* **EXERCISE AIM**
Each entry below is to be duplicated precisely.

═════ SOURCE DATA

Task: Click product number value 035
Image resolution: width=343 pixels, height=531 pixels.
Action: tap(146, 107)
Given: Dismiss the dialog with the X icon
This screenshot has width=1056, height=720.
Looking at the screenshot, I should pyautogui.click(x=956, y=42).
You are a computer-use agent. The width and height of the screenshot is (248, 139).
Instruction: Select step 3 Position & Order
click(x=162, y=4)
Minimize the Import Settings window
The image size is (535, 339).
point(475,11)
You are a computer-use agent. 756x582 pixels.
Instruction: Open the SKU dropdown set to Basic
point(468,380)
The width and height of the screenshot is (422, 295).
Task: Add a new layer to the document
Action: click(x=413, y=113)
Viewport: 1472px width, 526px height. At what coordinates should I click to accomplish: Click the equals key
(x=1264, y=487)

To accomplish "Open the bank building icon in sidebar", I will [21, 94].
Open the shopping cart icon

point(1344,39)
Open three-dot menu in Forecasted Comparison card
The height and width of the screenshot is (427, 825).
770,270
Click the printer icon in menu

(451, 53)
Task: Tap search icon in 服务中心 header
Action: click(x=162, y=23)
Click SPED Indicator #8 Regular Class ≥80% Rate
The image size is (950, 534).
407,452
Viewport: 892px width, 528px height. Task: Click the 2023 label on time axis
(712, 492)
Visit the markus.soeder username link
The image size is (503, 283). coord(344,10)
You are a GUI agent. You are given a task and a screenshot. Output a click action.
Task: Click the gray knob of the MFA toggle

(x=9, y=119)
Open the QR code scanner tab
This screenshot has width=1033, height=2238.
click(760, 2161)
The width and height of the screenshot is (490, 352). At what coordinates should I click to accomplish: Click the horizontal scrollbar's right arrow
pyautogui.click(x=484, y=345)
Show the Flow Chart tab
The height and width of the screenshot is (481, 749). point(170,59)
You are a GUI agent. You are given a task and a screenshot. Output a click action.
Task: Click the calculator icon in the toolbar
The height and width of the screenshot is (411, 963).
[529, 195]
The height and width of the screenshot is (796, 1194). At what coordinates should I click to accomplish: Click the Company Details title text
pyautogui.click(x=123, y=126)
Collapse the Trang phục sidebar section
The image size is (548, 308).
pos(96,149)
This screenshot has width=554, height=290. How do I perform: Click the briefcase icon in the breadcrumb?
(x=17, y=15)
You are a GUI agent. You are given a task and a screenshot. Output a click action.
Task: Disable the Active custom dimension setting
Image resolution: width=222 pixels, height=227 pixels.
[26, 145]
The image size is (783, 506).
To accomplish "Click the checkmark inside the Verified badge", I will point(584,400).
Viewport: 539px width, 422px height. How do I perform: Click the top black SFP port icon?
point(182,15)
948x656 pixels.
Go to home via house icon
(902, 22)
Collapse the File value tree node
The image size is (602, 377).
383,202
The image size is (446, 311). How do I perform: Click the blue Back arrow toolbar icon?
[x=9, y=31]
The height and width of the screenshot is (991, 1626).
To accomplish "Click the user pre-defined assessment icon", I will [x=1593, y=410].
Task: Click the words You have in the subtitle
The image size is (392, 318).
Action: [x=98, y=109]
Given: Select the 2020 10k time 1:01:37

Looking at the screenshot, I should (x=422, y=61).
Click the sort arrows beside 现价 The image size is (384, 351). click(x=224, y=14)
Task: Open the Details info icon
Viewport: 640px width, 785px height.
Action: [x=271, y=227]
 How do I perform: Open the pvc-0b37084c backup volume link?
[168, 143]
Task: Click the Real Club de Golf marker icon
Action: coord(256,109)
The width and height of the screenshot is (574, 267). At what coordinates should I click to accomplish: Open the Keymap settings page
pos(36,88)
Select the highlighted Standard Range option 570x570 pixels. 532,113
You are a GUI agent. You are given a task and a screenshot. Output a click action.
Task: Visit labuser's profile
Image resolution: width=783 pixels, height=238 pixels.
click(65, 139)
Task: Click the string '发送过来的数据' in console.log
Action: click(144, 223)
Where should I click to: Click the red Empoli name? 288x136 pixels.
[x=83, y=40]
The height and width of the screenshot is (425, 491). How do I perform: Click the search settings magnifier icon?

══════════

* **PROBLEM SOLUTION**
Task: Click product number value 035
Image resolution: width=343 pixels, height=531 pixels.
Action: tap(146, 107)
Given: Dismiss the dialog with the X icon
This screenshot has width=1056, height=720.
Looking at the screenshot, I should pyautogui.click(x=956, y=42).
You are a computer-use agent. The width and height of the screenshot is (248, 139).
Instruction: Select step 3 Position & Order
click(x=162, y=4)
Minimize the Import Settings window
The image size is (535, 339).
point(475,11)
You are a computer-use agent. 756x582 pixels.
Instruction: Open the SKU dropdown set to Basic
point(468,380)
The width and height of the screenshot is (422, 295).
Task: Add a new layer to the document
Action: click(x=413, y=113)
Viewport: 1472px width, 526px height. At what coordinates should I click to accomplish: Click the equals key
(x=1264, y=487)

To accomplish "Open the bank building icon in sidebar", I will [21, 94].
Open the shopping cart icon

point(1344,39)
Open three-dot menu in Forecasted Comparison card
The height and width of the screenshot is (427, 825).
770,270
Click the printer icon in menu

(451, 53)
Task: Tap search icon in 服务中心 header
Action: click(x=162, y=23)
Click SPED Indicator #8 Regular Class ≥80% Rate
The image size is (950, 534).
407,452
Viewport: 892px width, 528px height. Task: Click the 2023 label on time axis
(712, 492)
Visit the markus.soeder username link
The image size is (503, 283). coord(344,10)
You are a GUI agent. You are given a task and a screenshot. Output a click action.
Task: Click the gray knob of the MFA toggle

(x=9, y=119)
Open the QR code scanner tab
This screenshot has width=1033, height=2238.
click(760, 2161)
The width and height of the screenshot is (490, 352). At what coordinates should I click to accomplish: Click the horizontal scrollbar's right arrow
pyautogui.click(x=484, y=345)
Show the Flow Chart tab
The height and width of the screenshot is (481, 749). point(170,59)
You are a GUI agent. You are given a task and a screenshot. Output a click action.
Task: Click the calculator icon in the toolbar
The height and width of the screenshot is (411, 963).
[529, 195]
The height and width of the screenshot is (796, 1194). At what coordinates should I click to accomplish: Click the Company Details title text
pyautogui.click(x=123, y=126)
Collapse the Trang phục sidebar section
The image size is (548, 308).
pos(96,149)
This screenshot has width=554, height=290. How do I perform: Click the briefcase icon in the breadcrumb?
(x=17, y=15)
You are a GUI agent. You are given a task and a screenshot. Output a click action.
Task: Disable the Active custom dimension setting
Image resolution: width=222 pixels, height=227 pixels.
[26, 145]
The image size is (783, 506).
To accomplish "Click the checkmark inside the Verified badge", I will point(584,400).
Viewport: 539px width, 422px height. How do I perform: Click the top black SFP port icon?
point(182,15)
948x656 pixels.
Go to home via house icon
(902, 22)
Collapse the File value tree node
The image size is (602, 377).
383,202
The image size is (446, 311). How do I perform: Click the blue Back arrow toolbar icon?
[x=9, y=31]
The height and width of the screenshot is (991, 1626).
To accomplish "Click the user pre-defined assessment icon", I will [x=1593, y=410].
Task: Click the words You have in the subtitle
The image size is (392, 318).
Action: [x=98, y=109]
Given: Select the 2020 10k time 1:01:37

Looking at the screenshot, I should (x=422, y=61).
Click the sort arrows beside 现价 The image size is (384, 351). click(x=224, y=14)
Task: Open the Details info icon
Viewport: 640px width, 785px height.
Action: [x=271, y=227]
 How do I perform: Open the pvc-0b37084c backup volume link?
[168, 143]
Task: Click the Real Club de Golf marker icon
Action: coord(256,109)
The width and height of the screenshot is (574, 267). At what coordinates should I click to accomplish: Open the Keymap settings page
pos(36,88)
Select the highlighted Standard Range option 570x570 pixels. 532,113
You are a GUI agent. You are given a task and a screenshot. Output a click action.
Task: Visit labuser's profile
Image resolution: width=783 pixels, height=238 pixels.
click(65, 139)
Task: Click the string '发送过来的数据' in console.log
Action: click(144, 223)
Where should I click to: Click the red Empoli name? 288x136 pixels.
[x=83, y=40]
The height and width of the screenshot is (425, 491). How do I perform: Click the search settings magnifier icon?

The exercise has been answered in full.